Ketua Komisi III DPRD Kotim, Dadang Siswanto, mendesak agar persoalan aset tersebut segera dituntaskan.
“Surat permohonan hibah dari Kemenag sudah masuk ke Pemkab Kotim sejak 13 Juni 2025. Tapi sampai saat ini belum ada progres. Ini akan menghambat upaya penambahan unit sekolah baru yang sangat dibutuhkan masyarakat,” tegas Dadang, Rabu 6 Agustus 2025.
Ia menjelaskan, lahan yang akan dihibahkan merupakan tanah hibah masyarakat yang sedari awal ditujukan untuk pembangunan sekolah setingkat SMA. Namun karena kewenangan SMA berada di provinsi, DPRD Kotim sempat mengajukan usulan tersebut ke Pemprov Kalteng.
“Pemprov menyambut baik, tapi mereka masih menunggu kesiapan anggaran. Sementara kebutuhan sekolah setingkat SMA di Kotim, terutama di Baamang, sudah mendesak karena daya tampung sekolah negeri sangat terbatas,” ungkapnya.
Melihat lambannya respons dari provinsi, Komisi III DPRD Kotim pun berinisiatif menjajaki peluang pembangunan madrasah melalui Kemenag Kalteng.
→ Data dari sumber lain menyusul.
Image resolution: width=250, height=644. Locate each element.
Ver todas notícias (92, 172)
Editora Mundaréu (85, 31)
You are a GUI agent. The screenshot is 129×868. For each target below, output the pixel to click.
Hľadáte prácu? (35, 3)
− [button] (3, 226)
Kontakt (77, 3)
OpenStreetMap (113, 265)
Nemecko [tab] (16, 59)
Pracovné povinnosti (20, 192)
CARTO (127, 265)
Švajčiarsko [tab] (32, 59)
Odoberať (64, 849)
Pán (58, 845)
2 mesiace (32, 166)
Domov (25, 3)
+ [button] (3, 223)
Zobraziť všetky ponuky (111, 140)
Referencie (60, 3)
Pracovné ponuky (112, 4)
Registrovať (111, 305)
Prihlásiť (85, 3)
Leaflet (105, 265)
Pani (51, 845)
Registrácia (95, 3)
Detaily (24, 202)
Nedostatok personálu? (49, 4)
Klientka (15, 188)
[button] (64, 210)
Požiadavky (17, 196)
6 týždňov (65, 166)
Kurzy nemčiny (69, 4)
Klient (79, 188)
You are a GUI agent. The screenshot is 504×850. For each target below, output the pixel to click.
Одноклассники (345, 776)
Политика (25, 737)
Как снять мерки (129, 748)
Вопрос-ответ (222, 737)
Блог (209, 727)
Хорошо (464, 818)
Menurut Dadang, Kemenag merespons dengan serius dan bahkan sudah turun langsung ke Sampit untuk bertemu dengan kepala daerah.
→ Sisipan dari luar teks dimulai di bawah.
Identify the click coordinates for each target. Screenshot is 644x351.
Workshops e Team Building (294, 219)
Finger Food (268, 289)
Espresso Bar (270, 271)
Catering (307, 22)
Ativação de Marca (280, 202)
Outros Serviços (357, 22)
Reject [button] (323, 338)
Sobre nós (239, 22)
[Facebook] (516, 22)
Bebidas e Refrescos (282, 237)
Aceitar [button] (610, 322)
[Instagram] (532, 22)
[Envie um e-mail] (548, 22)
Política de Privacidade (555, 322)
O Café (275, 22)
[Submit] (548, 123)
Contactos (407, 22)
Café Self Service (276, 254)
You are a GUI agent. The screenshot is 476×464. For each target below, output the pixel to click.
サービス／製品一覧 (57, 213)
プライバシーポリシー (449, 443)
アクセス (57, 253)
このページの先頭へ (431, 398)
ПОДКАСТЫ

“Dari pertemuan itu, Kemenag menyatakan kesanggupan membangun MAN di lingkar utara. Tapi syarat utamanya adalah status lahan harus sudah clear, yakni dihibahkan resmi dari pemkab ke Kemenag,” jelasnya.
Dadang menilai, pemkab seharusnya tidak berlama-lama memproses hibah tanah tersebut karena ini menyangkut kepentingan pendidikan jangka panjang. Ia mengingatkan bahwa ketimpangan antara jumlah murid dan rombongan belajar di Sampit akan terus terjadi jika penambahan unit sekolah baru terus tertunda.
“DPRD akan memanggil Bagian Aset dan Dinas Pendidikan untuk memastikan status lahan ini segera tuntas. Kami minta pemkab serius, jangan sampai peluang dari Kemenag ini terlewat hanya karena urusan administrasi yang berlarut-larut,” tandasnya.
Dadang menegaskan, Komisi III DPRD Kotim akan terus mengawal proses ini agar pembangunan MAN di Sampit segera terealisasi demi mengurai masalah daya tampung sekolah yang sudah akut di kawasan tersebut.